Helping people on your home turf to lean towards the green is incredibly empowering. Seeing the results on your own doorstep often fuels your desire to do more. Once I realised grassroots activism was such a powerful tool to mitigate climate chaos, I found myself ready to lend my elbow to the environmental challenges that other communities were facing in different parts of the country. From setting up local Transition Town groups, providing anti-fracking solidarity in Lancashire, to joining the locals at Climate Camp in Merthyr Tydfil to protest against open cast mining; everything counts and occasionally, the taste of victory is sweet.”
This week we thought we’d shine a light on a relatively new group which, despite having been in existence for less than a year, is already championing some seriously important initiatives. Here’s what one of the coordinators, Vicki Elcoate, had to say:
“Dorset Climate Action Network (CAN) was galvanised into existence last autumn. Its first tasks were to review and engage others in commenting on the impending Dorset Local Plan and Dorset Council’s Climate and Ecological Emergency Strategy (CEES). Creating an organisation – particularly a county wide network – from scratch and engaging, motivating and inspiring people to be active participants takes time and energy. From the hard work of the few there were soon Zoom meetings taking place during deepest lockdown, with 100 people in the virtual room and another 50 on the waiting list.
Dorset CAN is about linking up people all over the county; people who have brilliant ideas about cutting carbon emissions and addressing seemingly intractable issues like transport and energy, people who are passionate about restoring nature. The climate and ecological emergency is so serious and so pressing that it would be impossible not to get stuck in.
The first priorities were to submit detailed responses on the Local Plan and the CEES. The latter was submitted on behalf of 26 organisations representing 3,500 people, as well as individuals.
In the past few months Dorset Climate Action Network has produced a logo, a website https://www.dorsetcan.news/, regular newsletters and a constitution. There are dozens of people involved, in teams which meet regularly to get better informed and plan practical action. It will soon have agreed its vision, mission and strategic aims and hold a meeting for founder members, where we plan to show The Word Forest Organisation documentary, #TreesAreTheKey.

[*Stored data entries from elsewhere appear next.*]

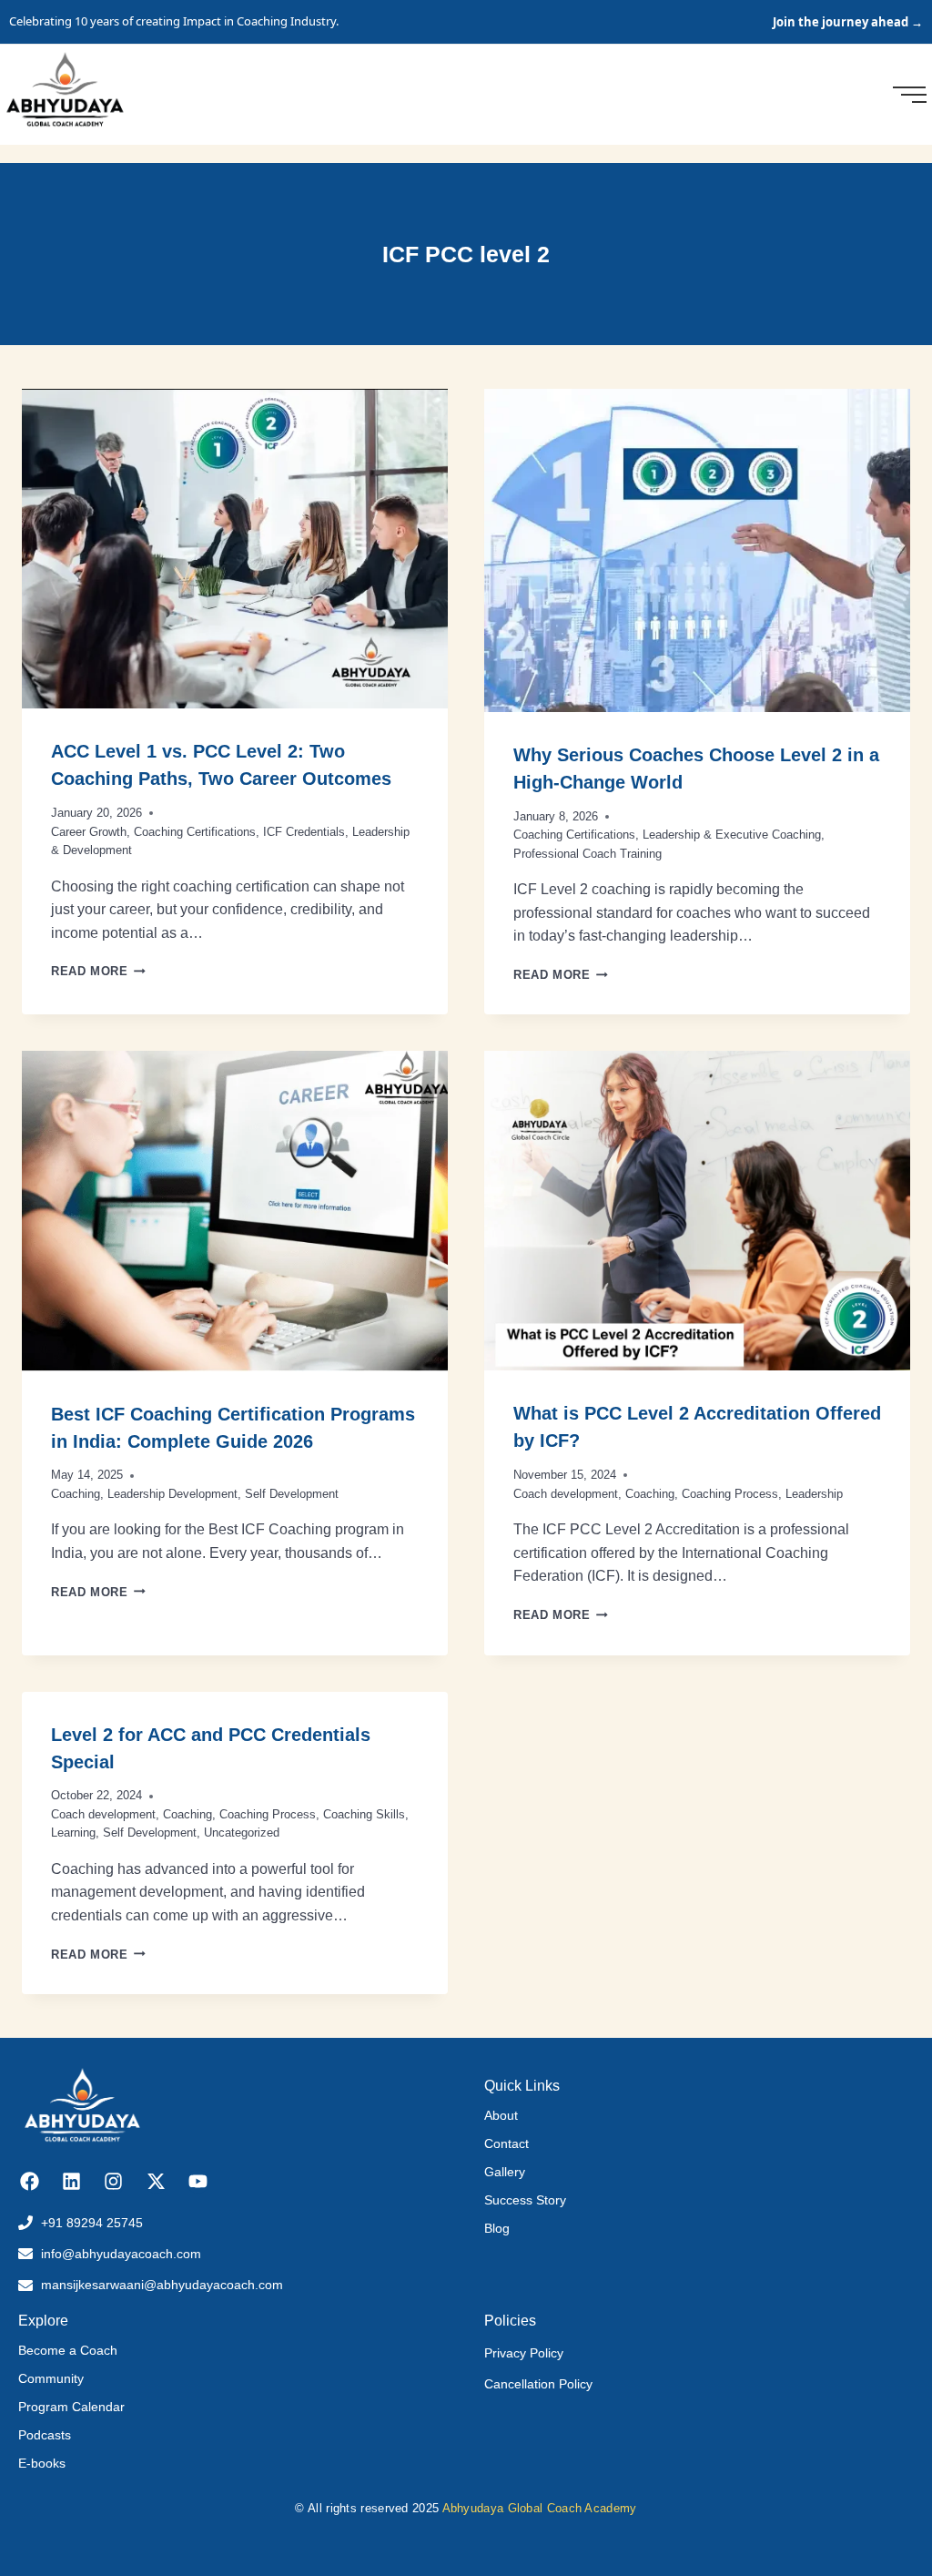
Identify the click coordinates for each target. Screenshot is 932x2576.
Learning (73, 1832)
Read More (98, 971)
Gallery (504, 2171)
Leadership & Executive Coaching (732, 834)
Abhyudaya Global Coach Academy (539, 2508)
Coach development (565, 1494)
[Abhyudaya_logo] (65, 91)
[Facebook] (29, 2181)
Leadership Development (172, 1494)
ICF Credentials (304, 832)
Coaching (75, 1494)
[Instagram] (113, 2181)
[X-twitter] (156, 2181)
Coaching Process (730, 1494)
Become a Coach (67, 2350)
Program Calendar (71, 2406)
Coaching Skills (364, 1814)
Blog (497, 2228)
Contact (506, 2143)
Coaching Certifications (195, 832)
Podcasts (44, 2435)
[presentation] (235, 548)
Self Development (292, 1494)
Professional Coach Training (587, 853)
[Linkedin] (71, 2181)
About (501, 2115)
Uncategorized (241, 1832)
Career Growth (89, 832)
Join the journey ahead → (848, 22)
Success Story (525, 2200)
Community (51, 2378)
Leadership (814, 1494)
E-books (42, 2463)
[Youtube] (198, 2181)
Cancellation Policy (538, 2384)
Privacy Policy (523, 2353)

We welcome founder members who want to be active supporters of the most important enterprise we can all engage with – taking action on climate change. We are there to support, motivate and encourage others and be creative and passionate.
I still haven’t met nearly everyone in Dorset CAN except on a screen. It will be interesting to see them in 3D at last. You can sign up as a founder member here: https://mailchi.mp/7bc1cfccd6d6/membership“
Wow! Dorset CAN have achieved a huge amount in a very short time. More power to their elbow and please do check out their newsletter, there’s some excellent stuff going on! Bear in mind also that, while front line action isn’t for everyone, there are so many things group members can do in the back office! There are critical roles of every kind to fill, from writing articles, doing social media, distributing leaflets and organising events, right through to simply making cakes and restorative cups of tea: as mentioned above, all positive actions matter.
There’s no time to sit back and wait for governments to come up with pioneering solutions to save our planet – we’ve got to do that in our homes, on our own streets. Greta said, “Our house is on fire” – how right she was and how much better it is to get active with a brilliant community eco-group right now, rather than waiting until we find ourselves up the creek without a paddle or a neighbour to paddle with.